#### SOURCE TEXT ####

Sunday, February 20, 2011

The Good Ship, Friendship

I think one of the greatest privileges of my life will be the moments where my phone rings a familiar personalized ring tone and I answer to hear the words "I just need a friend."

Last week, a friend of mine Maureen lost her battle with cancer and although we know that she has fought the good fight and is now with the Lord, it was a heart-breaking event to know that she was no longer with those she dearly loved in body. I did not know Maureen very well, we shared the same group of friends several years back. We shared one very good mutual friend and I got to experience Maureen's kindness and warmth through Hannah as well as when we would share watching church softball games and eating pizza afterwards. Her love for life was unique - she was a beautiful woman inside and out, she was quiet and kind but her love for her Lord, her husband and her son was large and loud. Although Maureen is in Heaven - she leaves a legacy. A legacy of friendship that is told through the friends that sat by her bedside in her last weeks on earth, that support her husband and her son in their loss, and rejoice in their grief that she is not in pain.

#### RECORDS ####

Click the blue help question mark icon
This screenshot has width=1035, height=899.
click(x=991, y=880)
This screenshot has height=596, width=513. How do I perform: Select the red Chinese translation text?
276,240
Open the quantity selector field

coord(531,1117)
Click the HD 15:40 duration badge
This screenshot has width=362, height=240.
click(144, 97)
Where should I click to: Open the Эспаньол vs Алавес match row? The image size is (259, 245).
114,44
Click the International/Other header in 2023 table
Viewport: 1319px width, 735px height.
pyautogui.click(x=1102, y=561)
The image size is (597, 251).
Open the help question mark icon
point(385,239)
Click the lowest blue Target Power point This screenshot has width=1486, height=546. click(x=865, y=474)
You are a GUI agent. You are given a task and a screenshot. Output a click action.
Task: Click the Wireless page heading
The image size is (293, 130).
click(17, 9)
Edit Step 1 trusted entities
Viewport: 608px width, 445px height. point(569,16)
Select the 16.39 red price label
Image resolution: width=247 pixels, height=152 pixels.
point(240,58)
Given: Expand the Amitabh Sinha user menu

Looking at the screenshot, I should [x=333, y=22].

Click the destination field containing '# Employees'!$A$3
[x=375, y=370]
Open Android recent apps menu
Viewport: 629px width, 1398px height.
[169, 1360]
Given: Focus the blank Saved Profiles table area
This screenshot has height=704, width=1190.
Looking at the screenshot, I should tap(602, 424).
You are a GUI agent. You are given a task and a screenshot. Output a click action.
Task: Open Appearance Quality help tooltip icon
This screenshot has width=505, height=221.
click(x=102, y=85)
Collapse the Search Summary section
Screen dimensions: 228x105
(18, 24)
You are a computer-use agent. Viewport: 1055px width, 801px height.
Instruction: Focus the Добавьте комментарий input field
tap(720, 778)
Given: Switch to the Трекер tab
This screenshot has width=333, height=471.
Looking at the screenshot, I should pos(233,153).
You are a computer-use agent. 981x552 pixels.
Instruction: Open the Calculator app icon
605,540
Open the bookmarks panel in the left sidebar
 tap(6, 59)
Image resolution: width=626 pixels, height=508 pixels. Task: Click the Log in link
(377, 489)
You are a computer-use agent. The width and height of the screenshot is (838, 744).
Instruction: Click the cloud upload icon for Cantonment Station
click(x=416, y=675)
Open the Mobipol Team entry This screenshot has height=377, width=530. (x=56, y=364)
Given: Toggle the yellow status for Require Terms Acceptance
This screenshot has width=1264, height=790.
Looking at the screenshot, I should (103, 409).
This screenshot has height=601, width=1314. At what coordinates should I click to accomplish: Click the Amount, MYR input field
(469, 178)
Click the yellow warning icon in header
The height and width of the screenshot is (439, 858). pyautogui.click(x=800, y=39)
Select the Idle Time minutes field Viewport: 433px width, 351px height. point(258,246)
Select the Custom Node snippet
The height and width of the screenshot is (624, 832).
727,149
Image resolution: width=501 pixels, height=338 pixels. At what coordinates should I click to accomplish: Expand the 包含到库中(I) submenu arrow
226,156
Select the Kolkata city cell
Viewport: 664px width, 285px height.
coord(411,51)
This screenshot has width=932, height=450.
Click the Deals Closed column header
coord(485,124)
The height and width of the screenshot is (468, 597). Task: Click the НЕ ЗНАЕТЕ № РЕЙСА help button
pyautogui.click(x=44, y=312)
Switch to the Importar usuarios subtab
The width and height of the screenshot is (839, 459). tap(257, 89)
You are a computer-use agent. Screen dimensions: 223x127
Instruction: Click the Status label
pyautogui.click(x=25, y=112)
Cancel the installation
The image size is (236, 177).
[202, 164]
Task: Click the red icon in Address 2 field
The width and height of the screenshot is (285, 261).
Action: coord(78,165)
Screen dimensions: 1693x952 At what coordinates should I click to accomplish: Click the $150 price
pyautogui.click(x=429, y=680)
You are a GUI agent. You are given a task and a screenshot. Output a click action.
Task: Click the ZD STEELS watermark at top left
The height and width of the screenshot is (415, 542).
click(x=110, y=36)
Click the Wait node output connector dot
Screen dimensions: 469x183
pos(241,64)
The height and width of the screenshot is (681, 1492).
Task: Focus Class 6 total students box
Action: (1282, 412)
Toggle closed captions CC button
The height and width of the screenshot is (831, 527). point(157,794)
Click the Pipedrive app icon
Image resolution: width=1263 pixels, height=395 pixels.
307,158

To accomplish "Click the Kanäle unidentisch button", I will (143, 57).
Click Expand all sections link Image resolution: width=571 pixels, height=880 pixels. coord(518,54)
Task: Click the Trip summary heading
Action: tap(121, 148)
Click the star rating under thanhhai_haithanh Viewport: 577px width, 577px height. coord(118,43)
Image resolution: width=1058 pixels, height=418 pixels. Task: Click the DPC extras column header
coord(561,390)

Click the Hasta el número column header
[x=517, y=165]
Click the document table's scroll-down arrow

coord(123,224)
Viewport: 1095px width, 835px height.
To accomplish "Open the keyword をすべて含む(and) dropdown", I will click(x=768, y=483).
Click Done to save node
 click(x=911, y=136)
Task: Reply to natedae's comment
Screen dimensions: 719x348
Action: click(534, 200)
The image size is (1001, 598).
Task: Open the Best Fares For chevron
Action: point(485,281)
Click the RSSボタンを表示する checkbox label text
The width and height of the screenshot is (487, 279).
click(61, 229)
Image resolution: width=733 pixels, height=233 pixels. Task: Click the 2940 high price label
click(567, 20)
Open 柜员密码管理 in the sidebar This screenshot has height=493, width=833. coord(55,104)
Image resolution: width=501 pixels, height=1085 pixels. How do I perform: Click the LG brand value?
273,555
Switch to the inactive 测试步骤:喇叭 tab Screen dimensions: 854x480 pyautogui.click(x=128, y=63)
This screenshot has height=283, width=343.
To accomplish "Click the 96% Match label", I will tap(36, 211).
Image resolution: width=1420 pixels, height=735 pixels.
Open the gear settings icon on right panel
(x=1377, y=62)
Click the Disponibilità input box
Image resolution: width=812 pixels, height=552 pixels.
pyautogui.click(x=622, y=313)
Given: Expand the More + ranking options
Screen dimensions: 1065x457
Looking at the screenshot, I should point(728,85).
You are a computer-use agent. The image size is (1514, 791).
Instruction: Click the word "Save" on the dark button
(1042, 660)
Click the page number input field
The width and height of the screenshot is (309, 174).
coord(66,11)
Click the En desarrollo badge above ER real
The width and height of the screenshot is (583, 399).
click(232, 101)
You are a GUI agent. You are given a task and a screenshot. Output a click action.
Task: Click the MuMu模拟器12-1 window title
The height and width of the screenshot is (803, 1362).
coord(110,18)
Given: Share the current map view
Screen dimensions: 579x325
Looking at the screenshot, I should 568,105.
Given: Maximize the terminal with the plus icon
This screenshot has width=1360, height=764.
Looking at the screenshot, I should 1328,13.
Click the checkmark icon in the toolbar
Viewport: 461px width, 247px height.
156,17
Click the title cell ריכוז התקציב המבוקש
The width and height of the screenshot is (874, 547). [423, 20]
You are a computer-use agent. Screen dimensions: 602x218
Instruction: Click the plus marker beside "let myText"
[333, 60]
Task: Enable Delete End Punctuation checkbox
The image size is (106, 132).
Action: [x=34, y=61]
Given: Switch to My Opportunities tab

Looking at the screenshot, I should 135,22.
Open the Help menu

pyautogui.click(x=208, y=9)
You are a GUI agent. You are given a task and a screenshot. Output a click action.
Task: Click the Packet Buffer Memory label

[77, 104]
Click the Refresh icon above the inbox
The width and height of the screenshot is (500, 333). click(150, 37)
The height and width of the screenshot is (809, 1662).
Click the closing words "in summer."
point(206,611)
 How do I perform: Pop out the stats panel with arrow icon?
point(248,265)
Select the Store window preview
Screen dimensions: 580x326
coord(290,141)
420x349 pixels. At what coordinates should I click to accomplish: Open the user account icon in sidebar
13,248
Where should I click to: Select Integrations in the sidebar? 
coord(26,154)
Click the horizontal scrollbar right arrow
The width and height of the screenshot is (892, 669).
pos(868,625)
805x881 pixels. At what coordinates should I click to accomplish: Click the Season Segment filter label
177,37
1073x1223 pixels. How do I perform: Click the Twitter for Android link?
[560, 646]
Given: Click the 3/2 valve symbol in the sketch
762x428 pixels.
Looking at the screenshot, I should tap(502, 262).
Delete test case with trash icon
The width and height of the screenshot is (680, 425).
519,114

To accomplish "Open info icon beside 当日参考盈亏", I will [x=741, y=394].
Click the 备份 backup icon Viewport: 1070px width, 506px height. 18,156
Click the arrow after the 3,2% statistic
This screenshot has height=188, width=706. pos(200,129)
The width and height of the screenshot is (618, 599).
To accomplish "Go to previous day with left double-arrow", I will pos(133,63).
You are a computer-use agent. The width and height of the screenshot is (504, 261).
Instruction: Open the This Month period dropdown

####

▶ [PROMPT] Pick up the blog post about friendship and Maureen's legacy where it ends, and write a few more paragraphs that carry its thoughts forward.

▶ [RESPONSE AREA]
Maureen's legacy of friendship reminds of the friendships that I hold closest to my heart. It makes me realize what a great privilege friendship is. I remember back to the winter of 2007. I was working a 24 hour shift, it was Wednesday night and my roommate called me. She was just leaving a young adults event that both usually attended weekly and she had called me tell me to pray. She was with my friend, the Adventurer; No one had seen or heard from his father and things were beginning to look worrisome. I remember the phone call an hour later saying that his father had died and I needed to get on the road. When I arrived, I found a house full of my closest friends and we stayed for hours. We were there when his siblings arrived and as the Adventurer told them the news. We prayed and cried until finally exhaustion set in. The next few days were a blur of activity. Out of the group of seven of us, we were rarely alone; we found we were most effective in a minimum of at least two - although we all had separate responsibilities we banned together while some planned a funeral other made meals to feed a large crowd for weeks. And when there was nothing else left to do, we played poker, ate John Hardys late at night and laughed amongst the tears - trying to make sense of the hurt that taken us all by surprised.

Just last month, tragedy struck again. This time - it was much more quiet, much more private, but the feeling struck the same way as I again answered my phone and was the words echoed through the air "I need you, please come."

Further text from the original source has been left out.